> [Given task]:
Can you write out every line of the data below word for word, leaving out the pictures?

[Stored records]

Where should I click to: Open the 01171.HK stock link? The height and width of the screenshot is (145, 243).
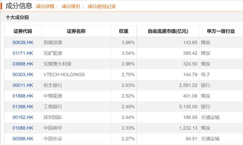pyautogui.click(x=23, y=53)
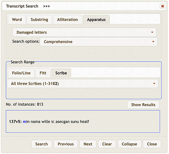Switch to the Word tab
The image size is (169, 154).
coord(17,20)
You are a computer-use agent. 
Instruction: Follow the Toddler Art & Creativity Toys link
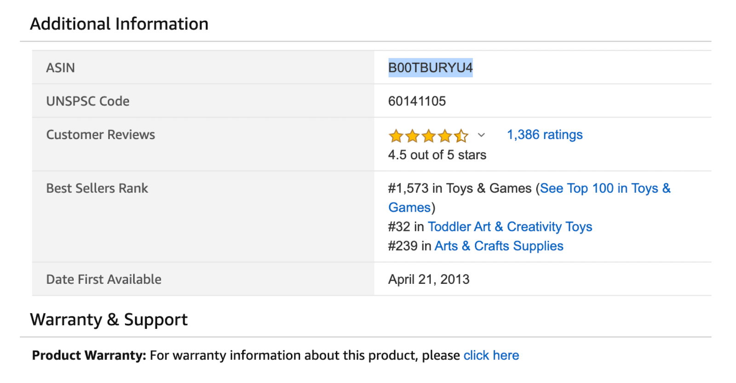pos(510,227)
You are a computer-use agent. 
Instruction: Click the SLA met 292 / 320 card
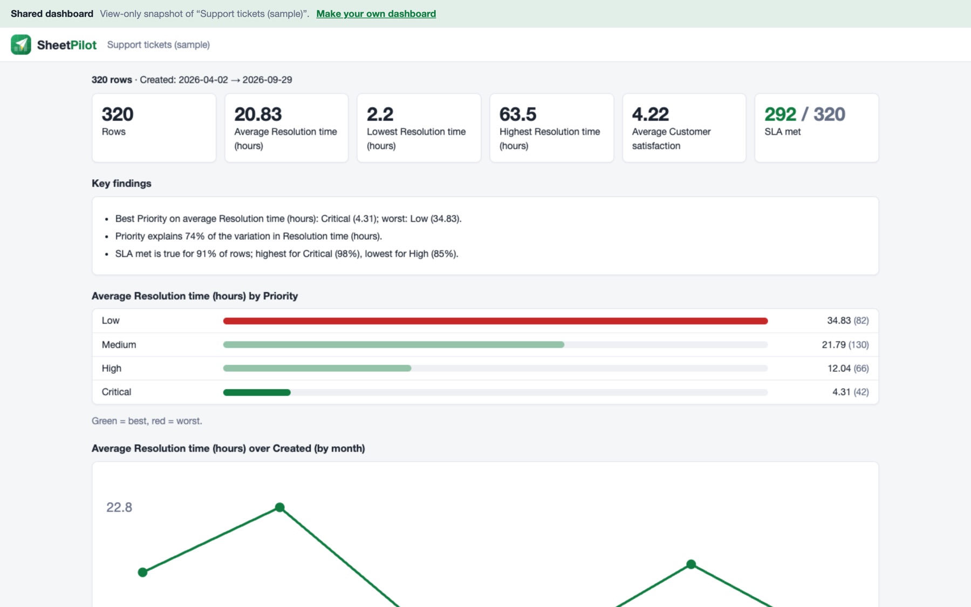[817, 128]
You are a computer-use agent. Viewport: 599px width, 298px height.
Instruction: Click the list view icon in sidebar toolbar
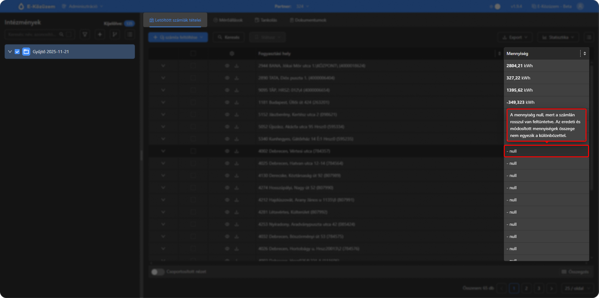tap(130, 34)
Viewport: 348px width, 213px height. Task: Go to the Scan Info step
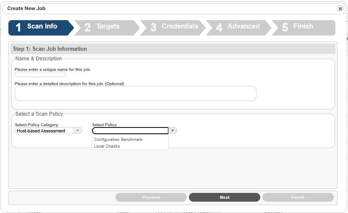click(41, 28)
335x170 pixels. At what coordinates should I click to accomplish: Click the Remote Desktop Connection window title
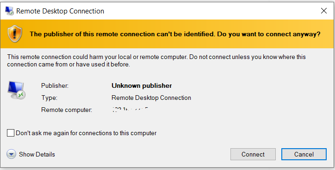tap(60, 11)
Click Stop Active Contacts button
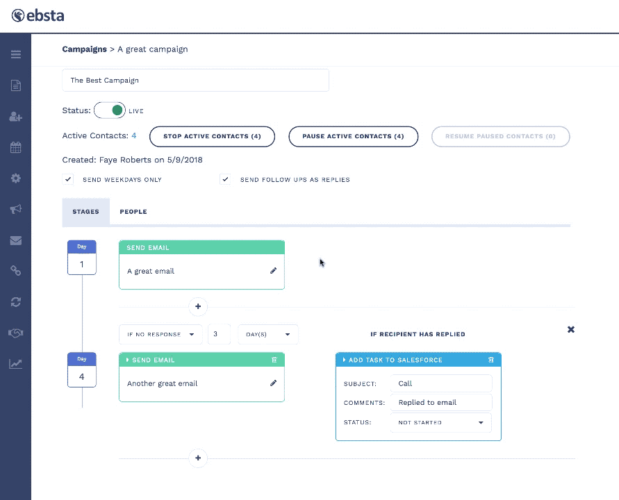Viewport: 619px width, 500px height. tap(212, 137)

> [Solved exercise]:
Where should I click to: Open the 01171.HK stock link? The height and width of the screenshot is (145, 243).
pyautogui.click(x=23, y=53)
Switch to the Word tab
The image size is (169, 154).
coord(17,20)
You are a computer-use agent. 
Instruction: Follow the Toddler Art & Creativity Toys link
pos(510,227)
You are a computer-use agent. 
Instruction: Click the SLA met 292 / 320 card
[817, 128]
You are a computer-use agent. Viewport: 599px width, 298px height.
Instruction: Click the list view icon in sidebar toolbar
tap(130, 34)
Viewport: 348px width, 213px height. Task: Go to the Scan Info step
click(41, 28)
335x170 pixels. At what coordinates should I click to accomplish: Click the Remote Desktop Connection window title
tap(60, 11)
Click Stop Active Contacts button
Viewport: 619px width, 500px height. tap(212, 137)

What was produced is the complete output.